PUSL.- The Supreme Court of Spain has chosen to have a political position contrary to constitutional law. In Judgment 207/2020, of May 29 referring to Appeal (CIP) 3226/2017, the Supreme Court has established that having been born in Western Sahara before 1975 does not give the right to the Spanish nationality of origin, since the territory to the effects of nationality cannot be considered Spain during the period in which it was a Spanish colony.
This sentence has a particular vote of Ms M.ª Ángeles Parra Lucán, with Magistrates D. Antonio Salas Carceller and D. Rafael Sarazá Jimena, who consider that the recognition of the Spanish nationality of origin is not contrary to the doctrine of the Supreme Court and that the appeal should have been dismissed.

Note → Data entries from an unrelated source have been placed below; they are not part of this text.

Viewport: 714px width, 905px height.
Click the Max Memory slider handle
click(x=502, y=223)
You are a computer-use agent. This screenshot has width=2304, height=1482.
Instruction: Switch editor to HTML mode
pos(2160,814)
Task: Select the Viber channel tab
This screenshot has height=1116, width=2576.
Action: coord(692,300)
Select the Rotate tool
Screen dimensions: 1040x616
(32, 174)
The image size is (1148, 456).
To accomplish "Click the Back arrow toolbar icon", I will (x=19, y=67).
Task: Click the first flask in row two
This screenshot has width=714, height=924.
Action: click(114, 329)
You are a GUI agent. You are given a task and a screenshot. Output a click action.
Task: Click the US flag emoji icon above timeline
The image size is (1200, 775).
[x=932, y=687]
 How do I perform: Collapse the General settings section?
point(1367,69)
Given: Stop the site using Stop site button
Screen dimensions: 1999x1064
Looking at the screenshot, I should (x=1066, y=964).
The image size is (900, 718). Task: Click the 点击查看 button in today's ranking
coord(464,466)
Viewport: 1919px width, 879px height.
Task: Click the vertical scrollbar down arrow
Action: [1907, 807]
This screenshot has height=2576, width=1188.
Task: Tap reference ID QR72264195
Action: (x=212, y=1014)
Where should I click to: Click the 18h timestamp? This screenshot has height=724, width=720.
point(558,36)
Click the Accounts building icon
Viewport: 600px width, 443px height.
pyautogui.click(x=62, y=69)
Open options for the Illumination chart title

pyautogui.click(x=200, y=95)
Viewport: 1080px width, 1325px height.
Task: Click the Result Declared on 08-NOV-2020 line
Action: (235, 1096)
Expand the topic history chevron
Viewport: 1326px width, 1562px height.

Ms M.ª Ángeles Parra Lucán in her vote says:
“the appealed judgment does not violate art. 17.1.c) CC and, on the contrary, it carries out an interpretation of the national law of nationality that is in accordance with the international principles that are part of our legal system (arts. 10 and 96 CE) and that they recognize the right to have a nationality from birth.The appealed judgment, furthermore, bases its foundation on a desirable unitary interpretation of the legal system, since it takes into account the doctrine of the Third Chamber of this Supreme Court that, effects of the recognition of the right to choose Spanish nationality for the abbreviated time of one year of residence to those who were born in Spanish territory, has established, repeatedly, that those born in Western Sahara when it was under Spanish authority, must be considered born in Spanish territory. “
(The full text of the vote can be consulted here)
It is of extraordinary necessity, (the plaintiff could do it) to resort before the Constitutional Court to avoid that Franco’s laws continue to be applied by the Supreme court, contrary to the Spanish constitution. The decree of 1975 and the decree of August of 1976 are unconstitutional, and must be declared null by the Constitutional Court.